● What you have to do
Continue the passage about the Reel of Nine dance, picking up after its final sentence.

● Quoted text
===============

I've been teaching various versions of the late eighteenth/early nineteenth century reel for nine called the Country Bumpkin for a number of years. Jumping forward to the late nineteenth century, this reel for nine is clearly akin to the Bumpkin, though it's simply called "Reel of Nine" in David Anderson's The New, Enlarged, and Complete Ball-Room Guide, which was published in Dundee, Scotland, in the mid-1880s. This is the only source I have for the dance.
The nine dancers required should have a two-thirds majority of either ladies or gentlemen; three of one and six of the other. Anderson considered three gentlemen and six ladies to be the "more suitable" combination. The formation is the "tic-tac-toe" formation of three rows of three dancers each, the odd gender in the center. For purposes of this description, I'm going to default to the three gents/six ladies arrangement. Here's what the set will look like:
L G L
L G L
L G L
The instructions are deceptively simple: reel for three across the set, set and turn both partners, reel at the corners while the other six dancers hands three around and back, set and turn both partners, and repeat all this "around the square", followed by a final hands eight around to the left while the center dancer sets. All of this takes eight bars of music played seventeen times.
Easy, right?
Actually, no. While the individual figures are easy, making the whole thing work in practice is kind of tricky and turned out to require plenty of extrapolation and interpretation.

===============

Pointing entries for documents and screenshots
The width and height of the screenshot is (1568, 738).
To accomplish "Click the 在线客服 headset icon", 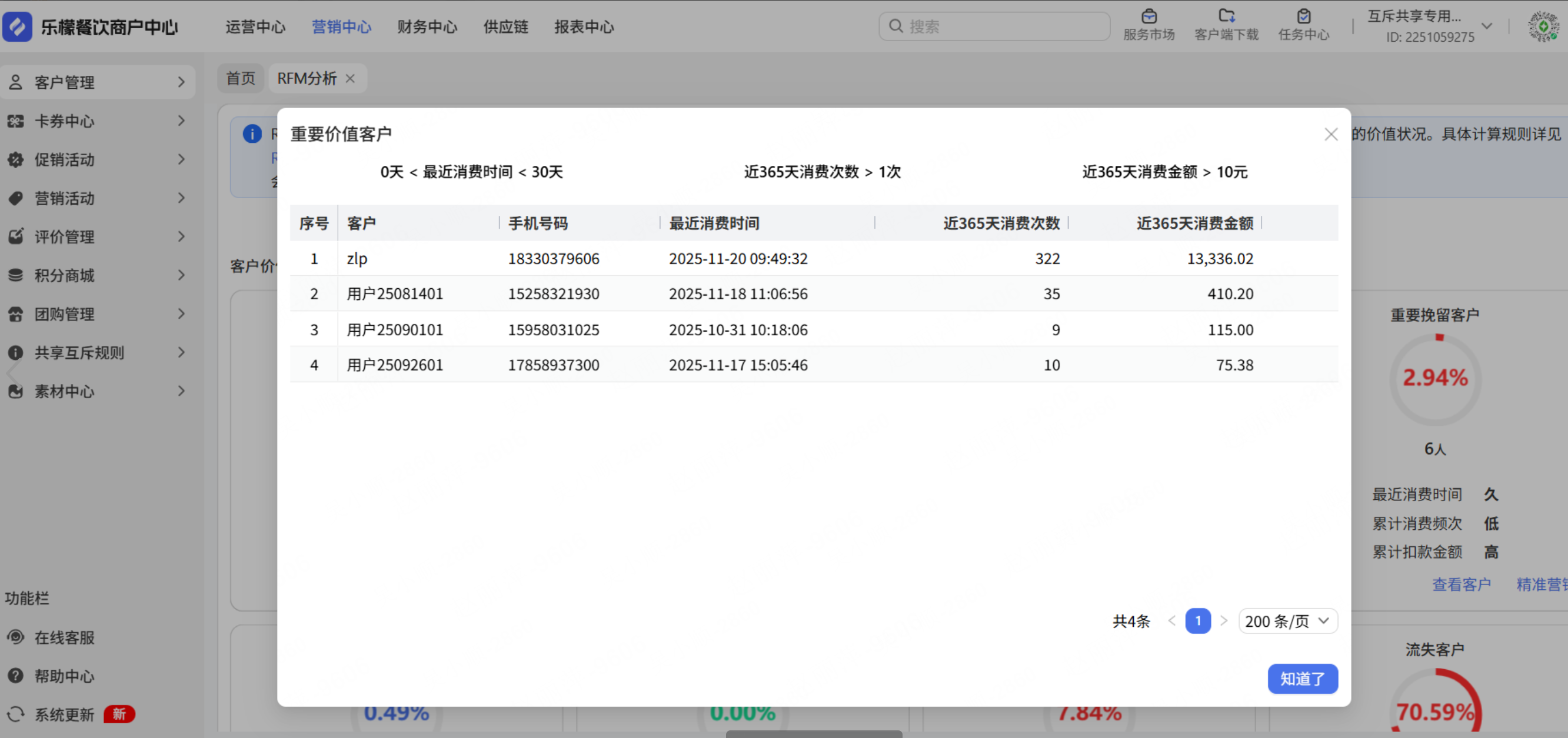I will click(x=16, y=637).
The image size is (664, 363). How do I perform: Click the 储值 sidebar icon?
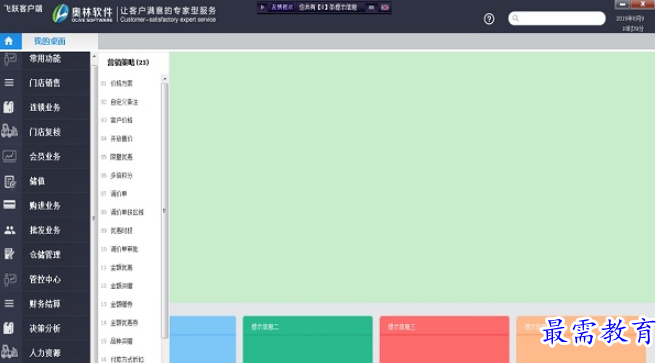10,181
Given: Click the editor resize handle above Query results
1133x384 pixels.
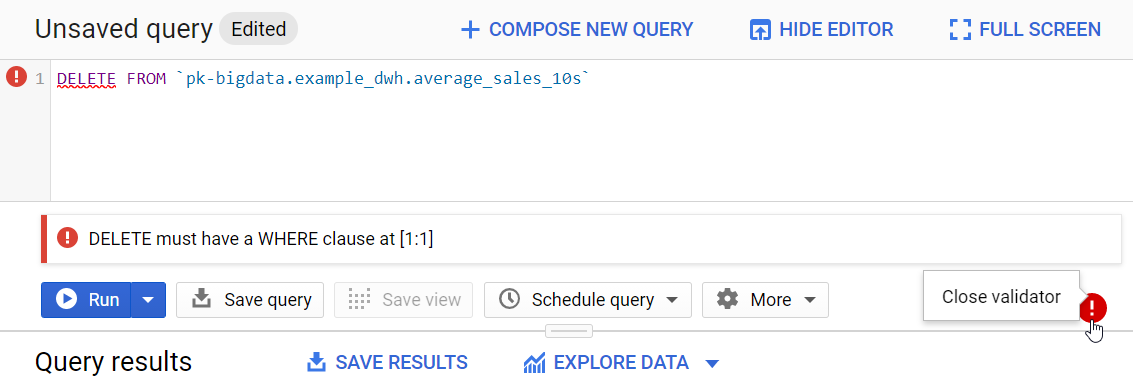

===============

● Response to the exercise
Let's start by numbering our dancers:
Top of set
L1 G1 L4
L2 G2 L5
L3 G3 L6
Each gentleman's "first" partner (a completely arbitrary designation) is the lady to his right when facing the top of the set, and his "second" is the lady to his left.
My final reconstruction:
8b Introduction; honors to partners
8b All reel across the set, starting by gents passing left shoulders with their first partners (L4-5-6)
8b Gents set and turn their first partners (L4-5-6) then set and turn their second partners (L1-2-3)
8b Center gent (G2) reels with L6 and L1, starting by passing left shoulders with L6
Meanwhile: G1-L4-L5 and G3-L2-L3 hands three around and back
8b Gents set and turn their first partners then their second as before
8b All reel up and down the set (L1-2-3, G1-2-3, L 4-5-6), starting with the center row (L2-G5-L5) passing right shoulders with the back row (L3-G3-L6)
8b Gents set and turn their second partners (L1-2-3) then their first partners (L4-5-6).
8b Center gent (G2) reels with L3 and L4, starting by passing left shoulders with L3
Meanwhile: G1-L1-L2 and G3-L5-L6 hands three around and back
8b Gents set and turn their second partners then their first as before
8b All reel across the set, starting by gents passing left shoulders with their second partners (L1-2-3)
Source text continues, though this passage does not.